# SOURCE DOCUMENT start
Operational opportunities come as companies mature in their deployment of PSR

A CSX train heads to its next destination. (Photo: CSX)

A CSX (NASDAQ: CSX) executive confirmed that CSX has talked with short line Pan Am Railways about a possible future involving both companies, but he declined to comment further on the issue.

“You might have seen what we’ve sort of said publicly on Pan Am. We did confirm that we have had discussions with Pan Am about that property. Beyond that, I’m not going to comment any further,” said CSX’s Mark Wallace at the Baird investors conference Thursday. Wallace is the executive vice president for sales and marketing for CSX. 

Union Pacific (NYSE: UNP) executives also spoke at the conference (see below).

Wallace continued, “But more broadly, listen. We evaluate how we deploy cash the same way that we always have and we always will, right? We look at investments, whether they’re internal investments or things that we’re going to do strategically. We look at high-return projects and whether … it’s a great return for our shareholders and whether it helps our customers longer term.”

Wallace was referring to recent reports that CSX has been inquiring about acquiring Pan Am. Pan Am has come up in recent months as a company that could be open to an acquisition or for leasing.

Wallace added that as CSX evaluates potential investments, the company looks at whether the investment would extend the company’s reach and how the investment would benefit shippers.

“If we can take our model and overlay that model onto another property and produce the types of returns and results that we have at CSX or ShipCSX, then I think those are things that we would consider doing. So we’re always on the lookout for interesting projects. But that’s sort of how we evaluate those options, whether it’s internal investments or things that we’re considering externally,” Wallace said.

Recently, CSX competitor Norfolk Southern (NYSE: NSC) responded to CSX’s actions via a Nov. 6 letter to the Surface Transportation Board (STB) saying that it is concerned about a potential acquisition because Norfolk Southern (NS) has joint control with Pan Am over Pan Am Southern, an affiliate. NS is concerned that the way in which CSX is seeking ownership avoids the board’s approval of the acquisition.

In response to NS’ letter to the STB, CSX said it “has been in discussions with Pan Am Railways Inc. regarding a possible transaction. As part of this effort, CSX has engaged directly with Norfolk Southern to understand any issues they might have.”

Besides offering comments about CSX’s dealings with Pan Am, Wallace also talked about how it is seeking more highway-to-rail conversion opportunities. CSX has taken steps recently to “revamp” and enhance its marketing efforts, utilize new technologies and focus on data and analytics to win customers. Coupled with CSX’s efforts to improve rail service, CSX is “winning share even in this challenging environment,” Wallace said.
# SOURCE DOCUMENT end
# SUPPLIED ENTRIES start
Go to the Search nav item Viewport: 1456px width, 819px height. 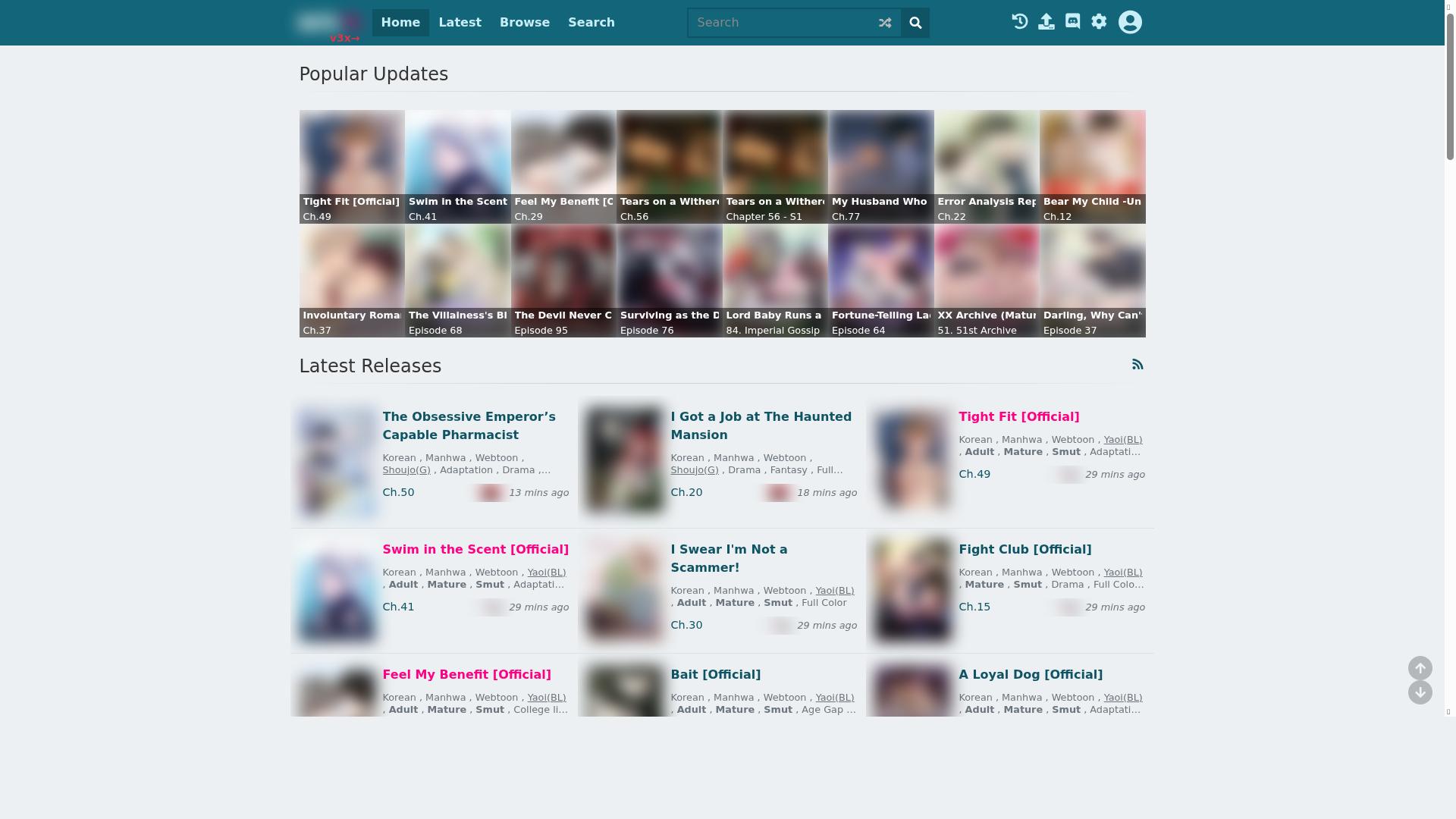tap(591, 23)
# SUPPLIED ENTRIES end
# SUPPLIED ENTRIES start
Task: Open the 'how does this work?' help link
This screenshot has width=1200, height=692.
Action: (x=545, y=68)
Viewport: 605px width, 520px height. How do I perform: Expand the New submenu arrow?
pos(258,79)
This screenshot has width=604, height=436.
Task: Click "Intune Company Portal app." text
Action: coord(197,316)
# SUPPLIED ENTRIES end
SET TASK A >> Translate this sentence from the CSX article into Spanish: "Wallace added that as CSX evaluates potential investments, the company looks at whether the investment would extend the company's reach and how the investment would benefit shippers."
SET TASK B >> Transcribe the CSX article word for word, starting at "Union Pacific (NYSE: UNP)" and continuing up to and including "or for leasing.".

FULL RESPONSE A >> Wallace añadió que, a medida que CSX evalúa posibles inversiones, la empresa analiza si la inversión ampliaría el alcance de la compañía y de qué manera la inversión beneficiaría a los cargadores.

FULL RESPONSE B >>
Union Pacific (NYSE: UNP) executives also spoke at the conference (see below).

Wallace continued, “But more broadly, listen. We evaluate how we deploy cash the same way that we always have and we always will, right? We look at investments, whether they’re internal investments or things that we’re going to do strategically. We look at high-return projects and whether … it’s a great return for our shareholders and whether it helps our customers longer term.”

Wallace was referring to recent reports that CSX has been inquiring about acquiring Pan Am. Pan Am has come up in recent months as a company that could be open to an acquisition or for leasing.